Data 101 : project 6

Author

Aminata Diatta

Introduction :

How many accidents do we have per day ? we do not know the exact answer. but I can confirm that we all want to know what is the reasons of the accidents, why those accidents happen. I order to answer to our questions, we will be explore the crash reporting dataset.

let’s load the libraries

library(tidyverse)
Warning: package 'tidyverse' was built under R version 4.3.3
Warning: package 'ggplot2' was built under R version 4.3.3
── Attaching core tidyverse packages ──────────────────────── tidyverse 2.0.0 ──
✔ dplyr     1.1.4     ✔ readr     2.1.5
✔ forcats   1.0.0     ✔ stringr   1.5.1
✔ ggplot2   3.5.0     ✔ tibble    3.2.1
✔ lubridate 1.9.3     ✔ tidyr     1.3.1
✔ purrr     1.0.2     
── Conflicts ────────────────────────────────────────── tidyverse_conflicts() ──
✖ dplyr::filter() masks stats::filter()
✖ dplyr::lag()    masks stats::lag()
ℹ Use the conflicted package (<http://conflicted.r-lib.org/>) to force all conflicts to become errors
setwd("C:/Users/satad/Desktop/data101 celia")
crash_reported<- read_csv("Crash_Reporting_-_Drivers_Data_20240407.csv")
Warning: One or more parsing issues, call `problems()` on your data frame for details,
e.g.:
  dat <- vroom(...)
  problems(dat)
Rows: 172105 Columns: 43
── Column specification ────────────────────────────────────────────────────────
Delimiter: ","
chr (38): Report Number, Agency Name, ACRS Report Type, Crash Date/Time, Rou...
dbl  (5): Local Case Number, Speed Limit, Vehicle Year, Latitude, Longitude

ℹ Use `spec()` to retrieve the full column specification for this data.
ℹ Specify the column types or set `show_col_types = FALSE` to quiet this message.

let’s have a look to the dataset

view(crash_reported)

let’s filter

on this dataset, we will focus on Montgomery County Police only , which is my county , and the road will bne georgia avenue.
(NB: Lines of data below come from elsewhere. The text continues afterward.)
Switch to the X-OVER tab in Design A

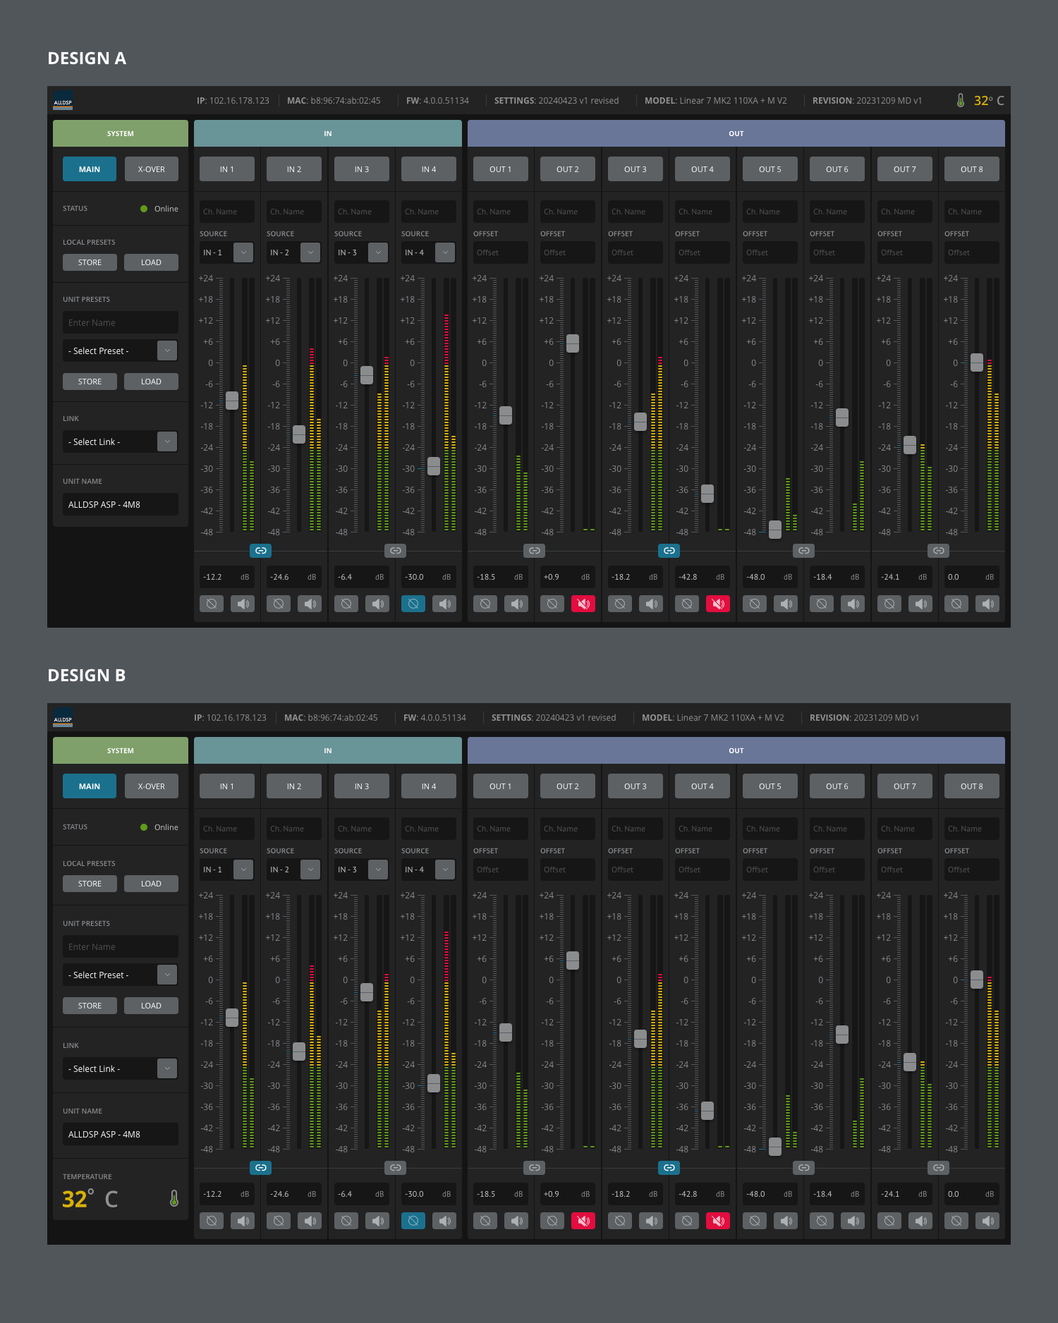point(151,169)
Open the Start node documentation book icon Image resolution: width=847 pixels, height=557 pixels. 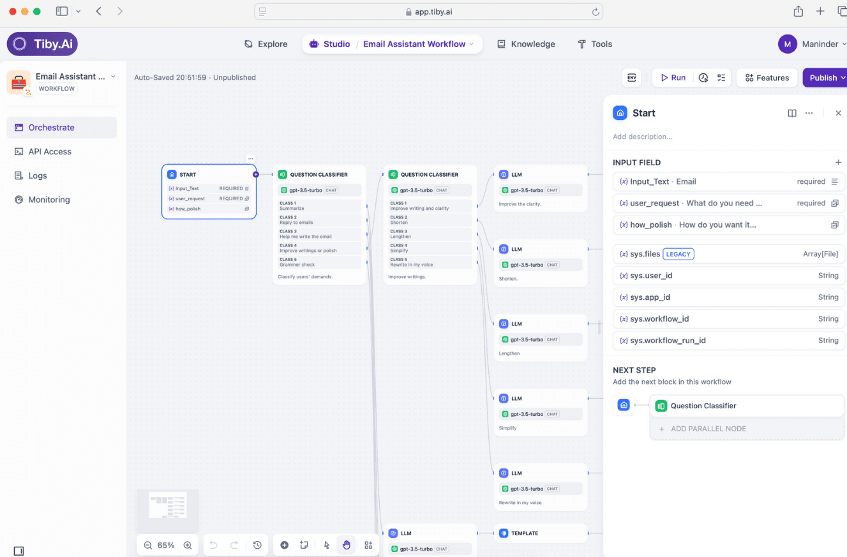tap(792, 113)
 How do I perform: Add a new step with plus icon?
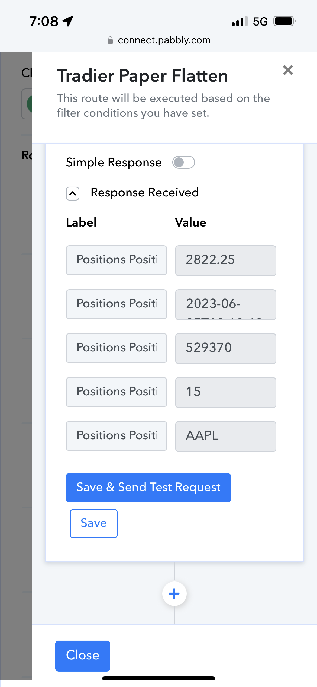174,594
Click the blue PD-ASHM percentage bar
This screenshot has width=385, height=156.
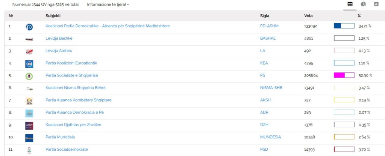point(344,26)
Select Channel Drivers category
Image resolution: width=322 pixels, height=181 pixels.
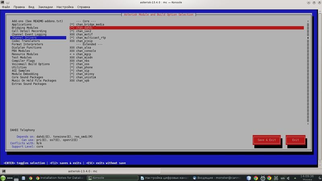pyautogui.click(x=24, y=38)
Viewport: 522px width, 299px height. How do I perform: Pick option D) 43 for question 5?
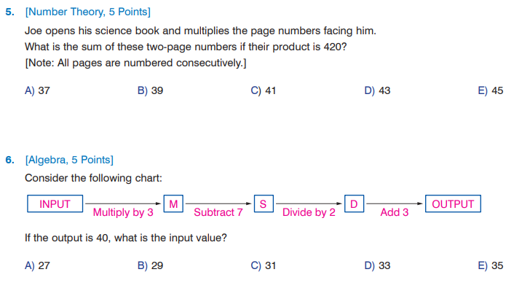coord(376,91)
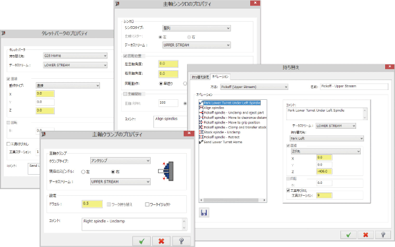Screen dimensions: 395x247
Task: Select 'Stock spindle - Unclamp' operation
Action: (222, 132)
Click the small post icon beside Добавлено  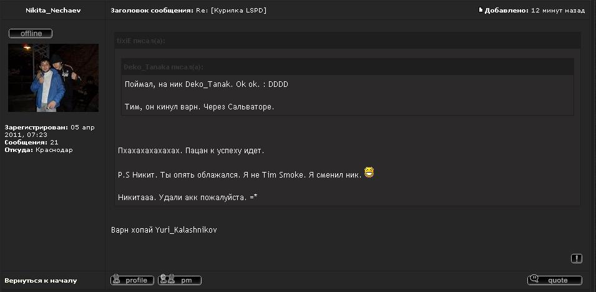[x=481, y=11]
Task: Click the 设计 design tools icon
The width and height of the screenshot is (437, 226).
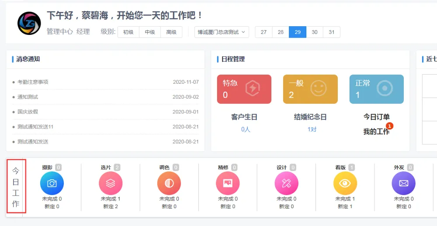Action: point(286,183)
I choose georgia avenue because it is one of the biggest route in Maryland, whenever you are going you have to drive through georgia avenue But only for a specific vehicule I really like which is ford.

montgomery_county <- crash_reported |>
  filter(`Agency Name`== "Montgomery County Police" & `ACRS Report Type`== "Injury Crash" & `Route Type`== "Maryland (State)" & `Road Name`== "GEORGIA AVE" & `Cross-Street Type`== "County" & `Surface Condition` == "DRY" & Weather== "CLOUDY" & `Driver Substance Abuse`== "NONE DETECTED" & `Vehicle Make`== "FORD" )
view(montgomery_county)

Now that we have our clear dataet , let’s just removing the columns that we do not need

montgomery_county2 <- montgomery_county |>
 select(`Report Number`, `Local Case Number`,`Agency Name`,`ACRS Report Type`,`Route Type`,`Road Name`,`Cross-Street Type`,`Cross-Street Name`,`Collision Type`,Weather,`Surface Condition`,`Traffic Control`,`Driver At Fault`,`Injury Severity`,`Driver Distracted By`,`Vehicle Damage Extent`,`Vehicle Body Type`, `Vehicle Movement`, `Vehicle Continuing Dir`, `Vehicle Going Dir`, `Speed Limit`, `Vehicle Year`, `Vehicle Model`, Latitude, Longitude, Location)
view(montgomery_county2)

let’s look at the number

library(ggplot2)
first_vis <- montgomery_county2 |>
  ggplot(aes(x= `Vehicle Year`, y= `Speed Limit`)) + geom_point(size= 6, color="green") + labs(title = "the speed limit of each vehicle according to their year made", x= "Car year", y= "speed limit when the accident happened") + theme_dark()
first_vis

Comments :

When we look at the graph, we can see that at georgia avenue, there is a lot accidents whatever the speed limit is.This happen because something a normal driver can get hit by another one,

Second visualisation :

library(ggplot2)
library(plotly)

Attaching package: 'plotly'
The following object is masked from 'package:ggplot2':

    last_plot
The following object is masked from 'package:stats':

    filter
The following object is masked from 'package:graphics':

    layout
second_vis <- montgomery_county2 |>
 ggplot(aes(x = `Vehicle Continuing Dir`, y = `Cross-Street Name`)) +
  geom_bin2d() +
  labs(title = "the vehicle type that has an accident based on the cross street name",
       x = "continuing direction",
       y = "body vehicle") + 
  theme_update()
second_vis

Comments:

when we look at the visualisation, we can notice it is only white oak dr that the direction of the vehicle is in the east .